[Stored records]
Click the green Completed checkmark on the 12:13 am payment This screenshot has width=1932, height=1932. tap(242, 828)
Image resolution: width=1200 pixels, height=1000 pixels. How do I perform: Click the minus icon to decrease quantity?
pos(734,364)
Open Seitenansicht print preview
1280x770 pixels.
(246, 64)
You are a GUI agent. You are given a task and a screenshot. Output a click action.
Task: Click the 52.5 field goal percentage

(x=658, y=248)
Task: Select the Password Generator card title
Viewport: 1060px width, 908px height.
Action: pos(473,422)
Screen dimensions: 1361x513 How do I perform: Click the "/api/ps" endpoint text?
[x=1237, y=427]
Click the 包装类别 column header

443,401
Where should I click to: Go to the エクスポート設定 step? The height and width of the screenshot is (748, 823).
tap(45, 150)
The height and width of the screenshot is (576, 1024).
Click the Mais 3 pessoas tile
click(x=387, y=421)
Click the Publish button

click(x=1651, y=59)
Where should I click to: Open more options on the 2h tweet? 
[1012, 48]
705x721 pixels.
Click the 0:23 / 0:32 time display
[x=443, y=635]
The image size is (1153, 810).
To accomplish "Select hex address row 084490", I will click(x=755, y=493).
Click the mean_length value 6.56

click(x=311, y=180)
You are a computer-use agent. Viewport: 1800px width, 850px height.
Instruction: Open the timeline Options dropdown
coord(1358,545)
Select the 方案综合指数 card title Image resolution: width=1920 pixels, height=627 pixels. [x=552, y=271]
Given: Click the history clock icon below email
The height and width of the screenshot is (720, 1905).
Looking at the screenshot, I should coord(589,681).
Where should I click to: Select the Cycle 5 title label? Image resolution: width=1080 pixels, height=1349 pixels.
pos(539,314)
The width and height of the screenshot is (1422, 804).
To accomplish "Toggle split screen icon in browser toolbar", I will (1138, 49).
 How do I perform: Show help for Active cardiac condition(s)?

Task to carry out —
Reply by returning the full set of records above exactly.

Solution below —
Click the green Completed checkmark on the 12:13 am payment This screenshot has width=1932, height=1932. tap(242, 828)
Image resolution: width=1200 pixels, height=1000 pixels. How do I perform: Click the minus icon to decrease quantity?
pos(734,364)
Open Seitenansicht print preview
1280x770 pixels.
(246, 64)
You are a GUI agent. You are given a task and a screenshot. Output a click action.
Task: Click the 52.5 field goal percentage

(x=658, y=248)
Task: Select the Password Generator card title
Viewport: 1060px width, 908px height.
Action: pos(473,422)
Screen dimensions: 1361x513 How do I perform: Click the "/api/ps" endpoint text?
[x=1237, y=427]
Click the 包装类别 column header

443,401
Where should I click to: Go to the エクスポート設定 step? The height and width of the screenshot is (748, 823).
tap(45, 150)
The height and width of the screenshot is (576, 1024).
Click the Mais 3 pessoas tile
click(x=387, y=421)
Click the Publish button

click(x=1651, y=59)
Where should I click to: Open more options on the 2h tweet? 
[1012, 48]
705x721 pixels.
Click the 0:23 / 0:32 time display
[x=443, y=635]
The image size is (1153, 810).
To accomplish "Select hex address row 084490", I will click(x=755, y=493).
Click the mean_length value 6.56

click(x=311, y=180)
You are a computer-use agent. Viewport: 1800px width, 850px height.
Instruction: Open the timeline Options dropdown
coord(1358,545)
Select the 方案综合指数 card title Image resolution: width=1920 pixels, height=627 pixels. [x=552, y=271]
Given: Click the history clock icon below email
The height and width of the screenshot is (720, 1905).
Looking at the screenshot, I should coord(589,681).
Where should I click to: Select the Cycle 5 title label? Image resolution: width=1080 pixels, height=1349 pixels.
pos(539,314)
The width and height of the screenshot is (1422, 804).
To accomplish "Toggle split screen icon in browser toolbar", I will (1138, 49).
 How do I perform: Show help for Active cardiac condition(s)?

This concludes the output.